### TASK BRIEF
In the article on Salt Lake City's e-scooter rules, how many electric scooter vendors does the city have now?

### PASSAGE TO READ
────
E-scooters became available in Salt Lake City over two years ago. From then until now, the city has been in the process of instituting new rules to govern the use of the rentable scooters; however, recent meetings show that those laws are no closer to fruition.
Current proposals have been under construction for well over a year. The council addressed the matter at a meeting on May 5, but asked for further work from the administration of Mayor Erin Mendenhall to better determine how to handle contracts with e-scooter vendors.
Opinions of the scooters have varied. Some residents have made complaints about the misuse of scooters. The city received a number of emails from pedestrians who experienced encounters with e-scooter riders. Most worried about their safety as pedestrians and discussed the potential for accidents. According to Council Chairman Chris Wharton, e-scooters are the number one complaint he hears from his constituents in District 3. During discussions, Wharton expressed the need for slower speeds, strict enforcement on sidewalks, and collecting fees that recoup any losses to Salt Lake City.
For those who have ridden the vehicles, however, they’ve expressed a high level of enthusiasm and believe they are a great solution to solving first-mile/last-mile transit connections.
To solve some of the issues residents have with e-scooters and to reduce the accident risk, the city is considering establishing a competitive bidding process. While there are five electric scooter vendors in the city now, the bidding process could reduce that number to one or two.
Currently, vendors only need to secure a business license and sign a temporary operating agreement that details things like maximum allowable vehicles and where they can be deployed. The ordinance proposal, however, includes additional fees. If adopted, e-scooter businesses in the city could see annual charges that range from $130,000 to $176,000 per 1,000 vehicles.
────
### RECORD LIST
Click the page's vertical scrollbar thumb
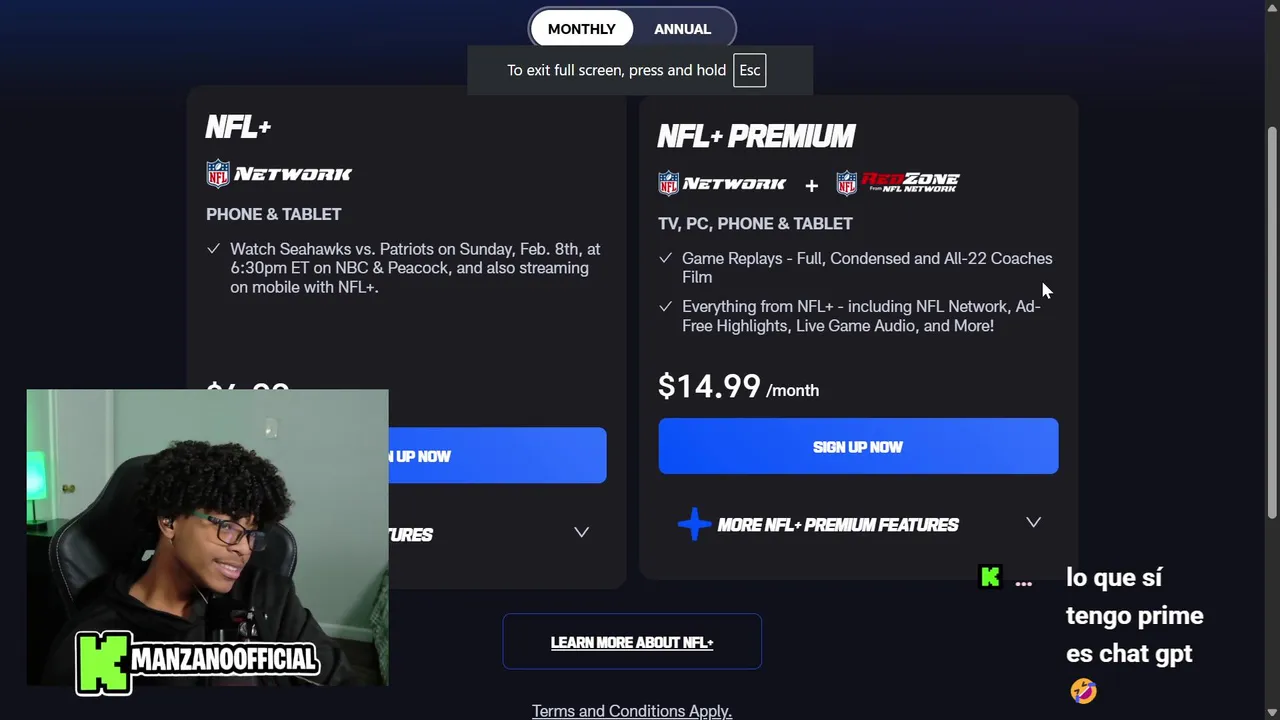This screenshot has width=1280, height=720. 1271,320
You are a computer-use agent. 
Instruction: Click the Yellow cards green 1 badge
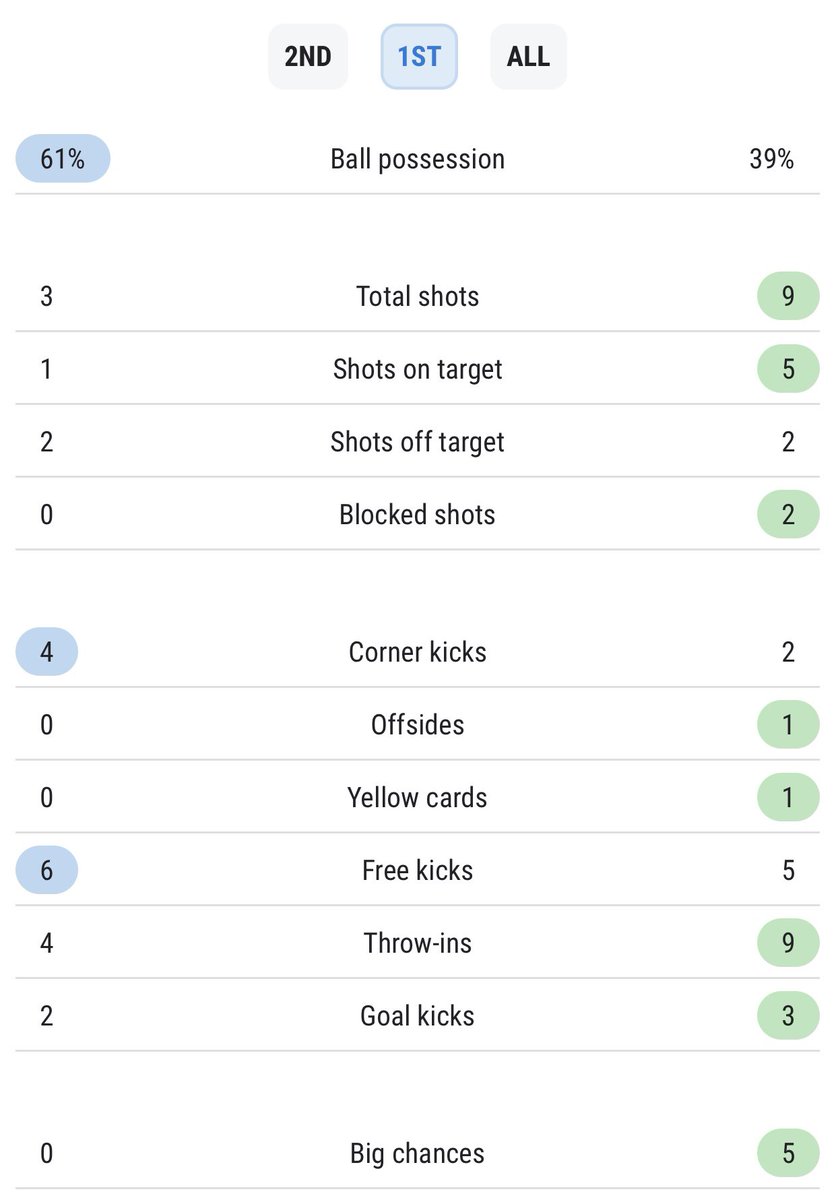(x=788, y=798)
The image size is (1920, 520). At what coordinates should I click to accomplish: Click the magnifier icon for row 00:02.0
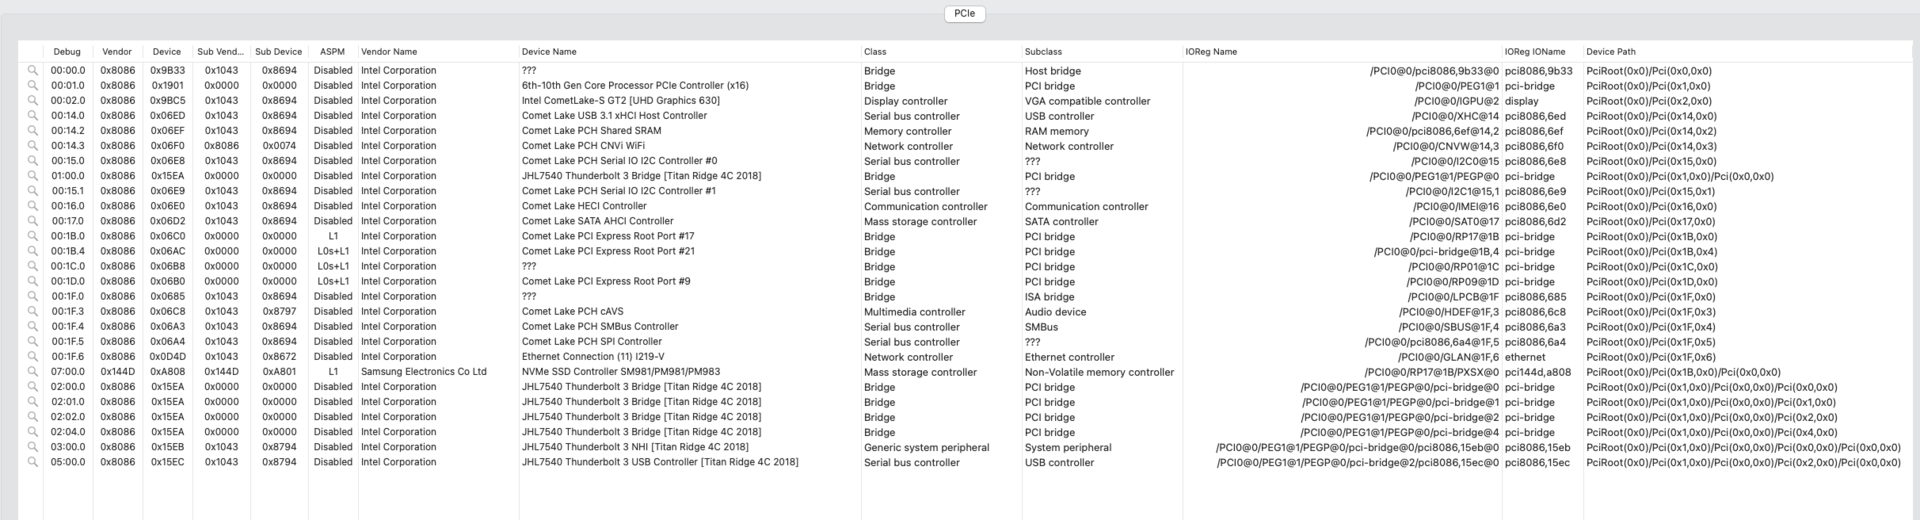coord(33,101)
────
### OUTPUT OF THE TASK
Five.